ZURICH (Reuters) – Agricultural chemical maker Syngenta on Friday reported a 34% fall in first-half net income, showing the impact of U.S. trade disputes with China and Mexico as well as bad weather in some of its markets.
Basel-based Syngenta was bought in 2017 by state-owned ChemChina [CNNCC.UL] for $43 billion, which aims to capitalise on the group’s agricultural technology.
Syngenta’s first-half sales fell 7% to $6.8 billion, while net income tumbled 34% to $798 million, in part due to the bad weather and global issues.
Chief financial officer Mark Patrick, when asked whether Syngenta faced any legal action relating to week-killing agent glyphosate, said the company had not been named in litigation involving glyphosate.
“To date, Syngenta has not been named in any of the glyphosate suits,” Mark Patrick said on a call.
Syngenta sells products based on glyphosate in some markets, but Patrick said U.S. sales have been scaled back.
“Latin America is a big user of glyphosate, and Syngenta sells that there,” he said. “We do not sell glyphosate solo in the United States anymore. We sell it in mixtures, but we have not sold glyphosate solo for many years.”
Syngenta has sold glyphosate herbicide under the brand name Touchdown.
German rival Bayer (BAYGn.DE), which bought Monsanto for $63 billion last year, has faced multibillion lawsuits linked to glyphosate. More than 13,400 plaintiffs alleged the company’s glyphosate weedkiller caused cancer – a claim Bayer contests.
Syngenta’s first-half was hit by flooding in the United States, drought in Australia and political headwinds.
Syngenta said it was taking charges to shutter a plant in Houston, Texas, after a chemical it produces, chlorothalonil, was banned by the European Union this year on concern over risks to bees, waterways, fish, and humans. [bit.ly/2xRJdGT]
Global trade spats also took their toll.
In the United States, soybean growers this year were left sitting on record volumes of beans after China halted purchases, while the U.S. has imposed tariffs on imports of products including Mexican tomatoes.
“It’s across vegetables, obviously tomatoes are a big component of that,” Patrick said. “Just the economics now with these tariffs has meant it’s had impacts on Mexican farmers.

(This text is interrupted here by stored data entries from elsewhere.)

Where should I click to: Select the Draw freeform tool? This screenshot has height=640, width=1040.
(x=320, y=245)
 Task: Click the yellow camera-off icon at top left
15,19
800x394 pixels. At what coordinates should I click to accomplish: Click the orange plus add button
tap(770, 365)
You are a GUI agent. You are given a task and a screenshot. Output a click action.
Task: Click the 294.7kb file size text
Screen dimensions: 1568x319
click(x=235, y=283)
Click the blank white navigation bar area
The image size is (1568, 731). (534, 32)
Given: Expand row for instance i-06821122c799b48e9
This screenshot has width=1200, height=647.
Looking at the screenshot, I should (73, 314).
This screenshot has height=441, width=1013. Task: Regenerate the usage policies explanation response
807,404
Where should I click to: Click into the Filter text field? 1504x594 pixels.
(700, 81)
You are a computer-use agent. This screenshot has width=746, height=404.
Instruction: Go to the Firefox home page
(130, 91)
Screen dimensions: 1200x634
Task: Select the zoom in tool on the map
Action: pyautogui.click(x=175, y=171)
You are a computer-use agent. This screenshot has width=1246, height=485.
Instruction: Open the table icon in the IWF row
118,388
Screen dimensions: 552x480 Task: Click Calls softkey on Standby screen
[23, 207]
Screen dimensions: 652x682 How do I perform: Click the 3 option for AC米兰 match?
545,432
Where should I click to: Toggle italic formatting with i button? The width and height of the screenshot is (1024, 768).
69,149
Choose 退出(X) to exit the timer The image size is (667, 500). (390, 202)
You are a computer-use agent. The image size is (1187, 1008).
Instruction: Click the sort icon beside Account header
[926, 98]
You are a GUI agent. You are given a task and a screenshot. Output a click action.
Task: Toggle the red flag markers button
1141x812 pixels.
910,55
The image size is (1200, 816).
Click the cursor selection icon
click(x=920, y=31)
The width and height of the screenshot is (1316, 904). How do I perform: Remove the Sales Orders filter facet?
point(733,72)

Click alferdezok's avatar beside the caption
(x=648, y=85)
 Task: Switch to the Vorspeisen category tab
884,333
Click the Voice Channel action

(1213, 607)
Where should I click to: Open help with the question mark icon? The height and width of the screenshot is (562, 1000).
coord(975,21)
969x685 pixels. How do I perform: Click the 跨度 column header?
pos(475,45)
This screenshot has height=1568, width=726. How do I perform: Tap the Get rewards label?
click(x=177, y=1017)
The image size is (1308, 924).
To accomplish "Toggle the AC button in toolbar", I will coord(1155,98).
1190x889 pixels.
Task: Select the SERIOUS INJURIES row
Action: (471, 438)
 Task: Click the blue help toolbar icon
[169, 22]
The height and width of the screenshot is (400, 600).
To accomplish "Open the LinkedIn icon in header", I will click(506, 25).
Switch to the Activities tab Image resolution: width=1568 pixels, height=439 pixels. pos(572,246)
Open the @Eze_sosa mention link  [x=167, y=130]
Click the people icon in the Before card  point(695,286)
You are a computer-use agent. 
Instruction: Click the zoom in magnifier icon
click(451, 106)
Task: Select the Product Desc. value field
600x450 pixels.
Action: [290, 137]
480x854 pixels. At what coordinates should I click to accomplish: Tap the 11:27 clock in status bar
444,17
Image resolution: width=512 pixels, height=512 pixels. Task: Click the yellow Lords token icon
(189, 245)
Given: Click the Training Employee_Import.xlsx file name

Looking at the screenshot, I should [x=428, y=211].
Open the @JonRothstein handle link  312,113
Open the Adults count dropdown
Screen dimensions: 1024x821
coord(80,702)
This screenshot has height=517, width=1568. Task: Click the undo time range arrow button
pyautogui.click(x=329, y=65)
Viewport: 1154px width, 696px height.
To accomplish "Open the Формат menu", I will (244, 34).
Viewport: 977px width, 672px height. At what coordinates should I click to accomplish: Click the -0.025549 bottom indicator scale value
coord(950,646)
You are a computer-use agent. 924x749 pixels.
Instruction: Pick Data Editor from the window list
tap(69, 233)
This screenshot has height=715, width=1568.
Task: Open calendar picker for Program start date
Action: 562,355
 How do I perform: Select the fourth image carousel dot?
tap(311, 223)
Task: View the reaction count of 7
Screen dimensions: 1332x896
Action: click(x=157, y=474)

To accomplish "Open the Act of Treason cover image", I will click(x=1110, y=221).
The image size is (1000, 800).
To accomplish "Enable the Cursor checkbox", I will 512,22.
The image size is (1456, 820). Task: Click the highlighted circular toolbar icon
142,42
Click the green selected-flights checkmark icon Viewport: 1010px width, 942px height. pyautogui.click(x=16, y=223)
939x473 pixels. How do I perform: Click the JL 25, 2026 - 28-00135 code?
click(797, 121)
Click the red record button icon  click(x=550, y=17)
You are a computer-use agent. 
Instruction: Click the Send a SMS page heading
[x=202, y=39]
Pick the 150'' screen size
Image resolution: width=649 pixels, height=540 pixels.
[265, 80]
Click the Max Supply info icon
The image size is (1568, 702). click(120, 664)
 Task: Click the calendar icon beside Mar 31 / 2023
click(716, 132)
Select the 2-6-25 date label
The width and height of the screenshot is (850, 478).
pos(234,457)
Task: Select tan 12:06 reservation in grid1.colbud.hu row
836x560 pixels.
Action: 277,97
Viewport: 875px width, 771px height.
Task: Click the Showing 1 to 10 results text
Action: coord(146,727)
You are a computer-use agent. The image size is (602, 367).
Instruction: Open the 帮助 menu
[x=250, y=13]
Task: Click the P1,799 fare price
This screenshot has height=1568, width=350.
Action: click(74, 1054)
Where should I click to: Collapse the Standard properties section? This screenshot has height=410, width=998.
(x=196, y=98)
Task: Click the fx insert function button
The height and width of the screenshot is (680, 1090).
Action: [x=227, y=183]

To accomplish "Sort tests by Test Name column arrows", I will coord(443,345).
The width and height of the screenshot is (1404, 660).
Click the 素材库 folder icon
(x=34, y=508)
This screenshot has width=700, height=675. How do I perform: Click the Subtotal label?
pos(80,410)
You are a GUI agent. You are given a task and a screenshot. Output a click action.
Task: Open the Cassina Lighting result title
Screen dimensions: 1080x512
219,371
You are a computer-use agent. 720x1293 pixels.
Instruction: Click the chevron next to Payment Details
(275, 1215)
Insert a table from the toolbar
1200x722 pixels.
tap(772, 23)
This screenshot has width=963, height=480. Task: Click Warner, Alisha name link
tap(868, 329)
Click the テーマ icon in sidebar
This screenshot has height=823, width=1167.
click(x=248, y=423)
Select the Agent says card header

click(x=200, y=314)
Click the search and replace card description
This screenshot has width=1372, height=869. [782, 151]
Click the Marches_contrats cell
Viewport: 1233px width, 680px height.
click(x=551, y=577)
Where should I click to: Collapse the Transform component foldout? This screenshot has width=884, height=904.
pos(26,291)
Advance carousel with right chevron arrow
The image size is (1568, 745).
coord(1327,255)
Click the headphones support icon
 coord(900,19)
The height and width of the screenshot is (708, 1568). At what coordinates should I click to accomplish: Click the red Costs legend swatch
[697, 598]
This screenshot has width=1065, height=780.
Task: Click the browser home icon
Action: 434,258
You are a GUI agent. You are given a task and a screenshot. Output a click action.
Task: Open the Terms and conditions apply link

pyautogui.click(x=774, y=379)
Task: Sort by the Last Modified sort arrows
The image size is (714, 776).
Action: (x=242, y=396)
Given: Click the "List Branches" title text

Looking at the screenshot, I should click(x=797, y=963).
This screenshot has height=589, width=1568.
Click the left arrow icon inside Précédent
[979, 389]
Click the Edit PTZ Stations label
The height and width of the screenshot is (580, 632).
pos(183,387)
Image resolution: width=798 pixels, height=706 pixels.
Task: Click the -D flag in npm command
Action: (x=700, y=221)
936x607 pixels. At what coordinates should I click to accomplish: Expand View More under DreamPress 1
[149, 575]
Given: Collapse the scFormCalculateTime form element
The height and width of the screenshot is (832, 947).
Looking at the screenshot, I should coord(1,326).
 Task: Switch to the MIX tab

It goes to resolution of current trade disputes that are ongoing between the United States and a number of geographies.”
Patrick reiterated ChemChina’s previously announced aim of floating at least part of the company by 2022, though he said the impact of volatile weather on Syngenta’s financial fortunes would play a role in a final IPO decision.
“Mother Nature is wonderful thing, she has a great tendency to stay one or two steps in front of all of us,” he said.